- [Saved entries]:
# # # #
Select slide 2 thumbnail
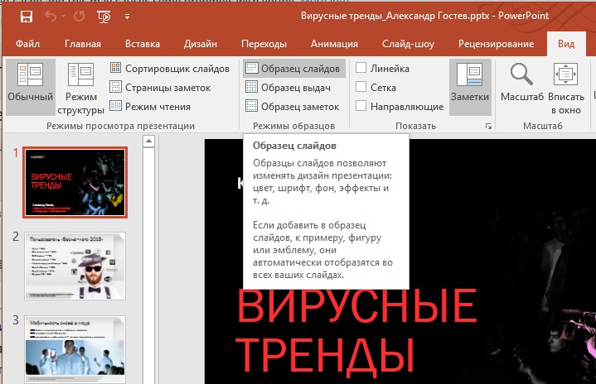 pyautogui.click(x=75, y=265)
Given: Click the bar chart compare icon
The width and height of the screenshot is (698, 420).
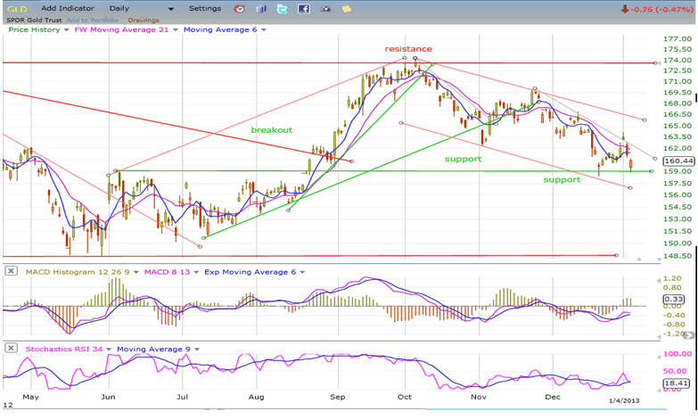Looking at the screenshot, I should [x=260, y=9].
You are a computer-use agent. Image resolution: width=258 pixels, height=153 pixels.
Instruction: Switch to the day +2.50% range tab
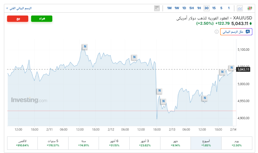[x=236, y=143]
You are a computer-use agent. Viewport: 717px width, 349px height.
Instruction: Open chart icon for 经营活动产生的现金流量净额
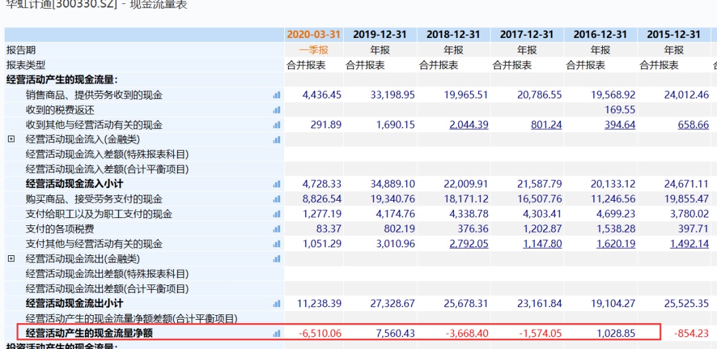277,333
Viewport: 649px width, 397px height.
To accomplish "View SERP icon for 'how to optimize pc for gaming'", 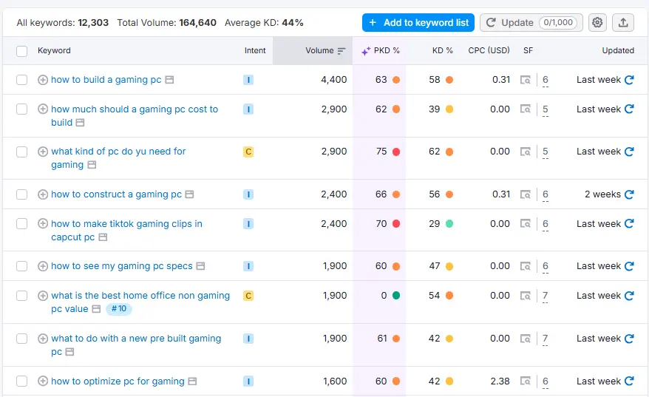I will (526, 381).
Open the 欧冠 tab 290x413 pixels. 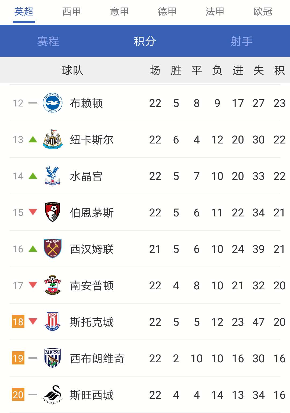coord(262,12)
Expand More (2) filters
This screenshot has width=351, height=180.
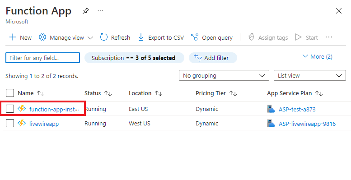(x=318, y=56)
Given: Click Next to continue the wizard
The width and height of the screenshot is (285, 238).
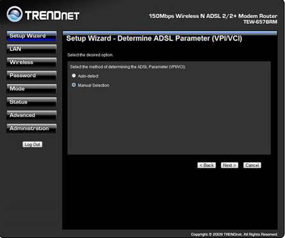Looking at the screenshot, I should click(x=229, y=165).
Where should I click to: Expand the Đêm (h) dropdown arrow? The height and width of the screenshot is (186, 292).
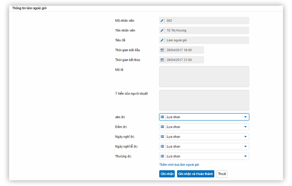pos(245,127)
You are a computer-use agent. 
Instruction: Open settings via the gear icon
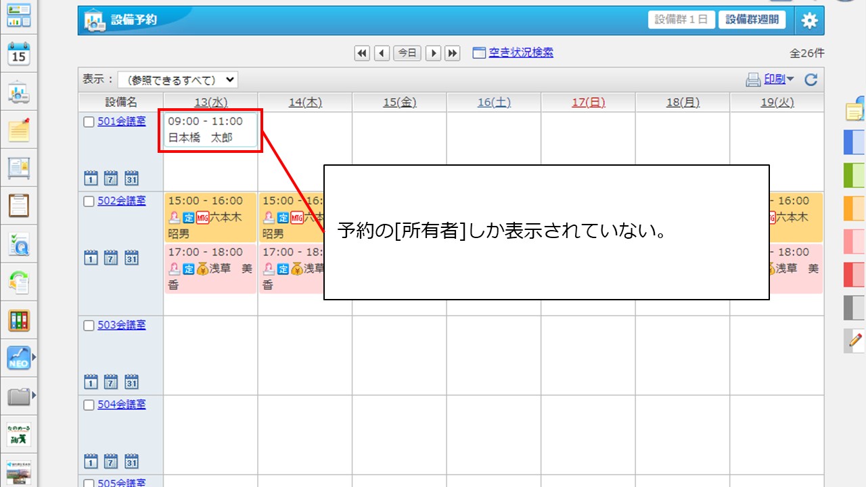(809, 20)
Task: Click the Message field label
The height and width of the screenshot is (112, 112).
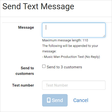Action: [26, 27]
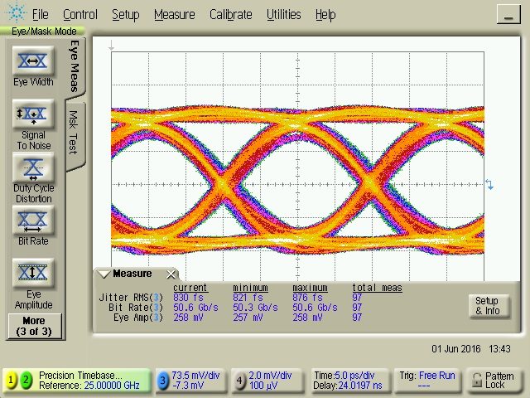Toggle channel 3 display button

click(161, 381)
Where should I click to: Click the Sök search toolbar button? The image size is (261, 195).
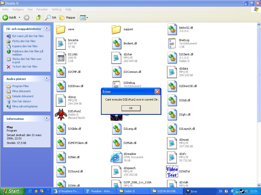pos(51,18)
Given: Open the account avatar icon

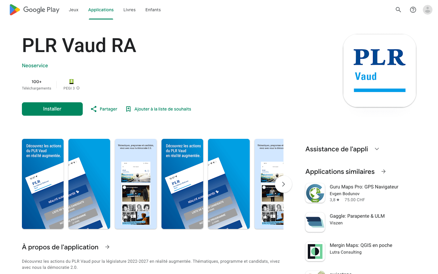Looking at the screenshot, I should coord(427,9).
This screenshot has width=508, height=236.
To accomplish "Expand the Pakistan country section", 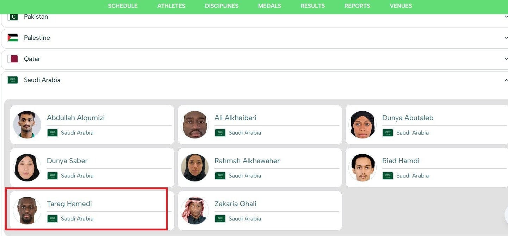I will (x=506, y=16).
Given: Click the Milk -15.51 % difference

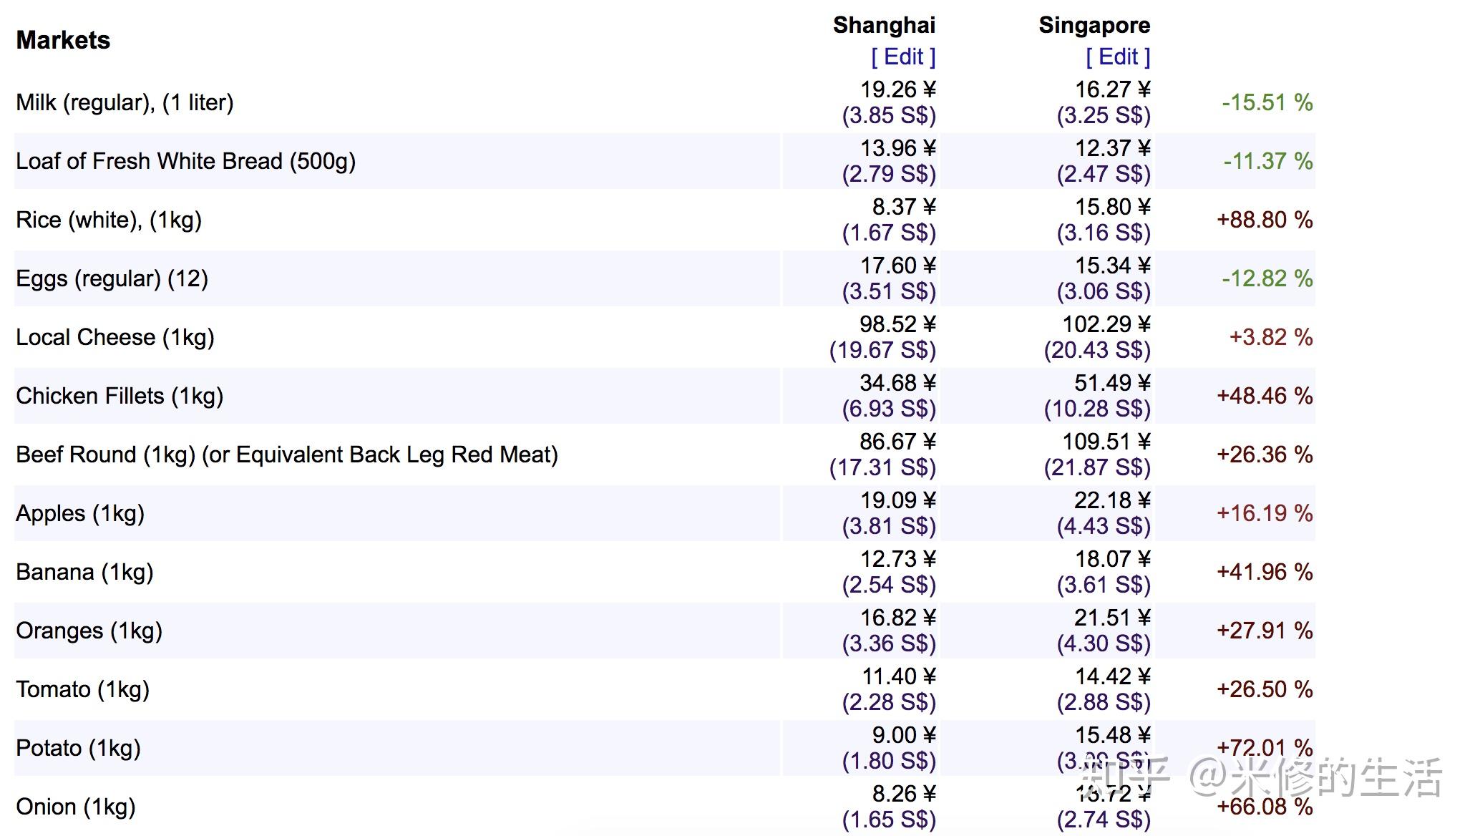Looking at the screenshot, I should pos(1267,102).
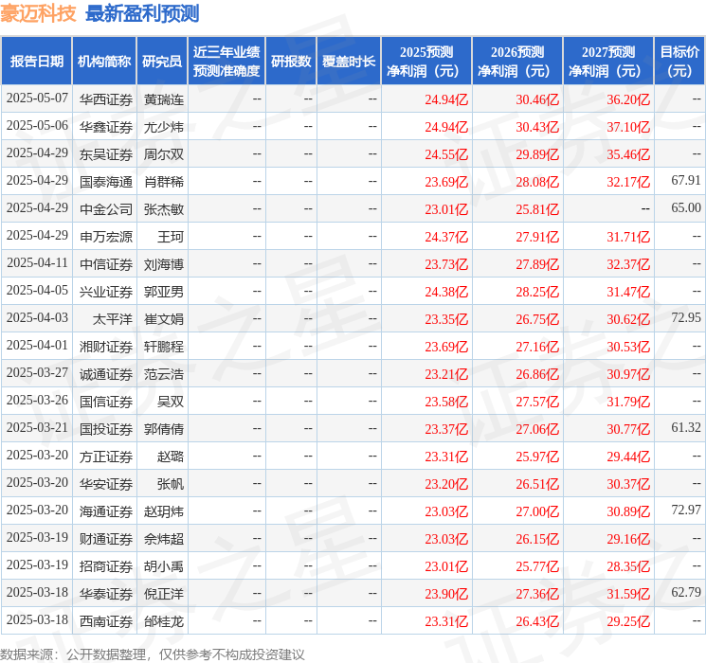Click the 近三年业绩预测准确度 column header
Screen dimensions: 706x663
tap(226, 62)
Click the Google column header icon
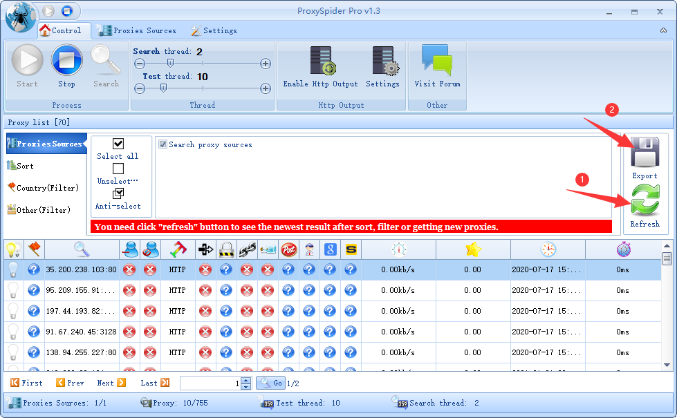This screenshot has width=677, height=418. (x=330, y=249)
# # # #
- [Your assignment]: The answer should be a single number: how many lines in the records contain "computer".

- [Output for this task]: 3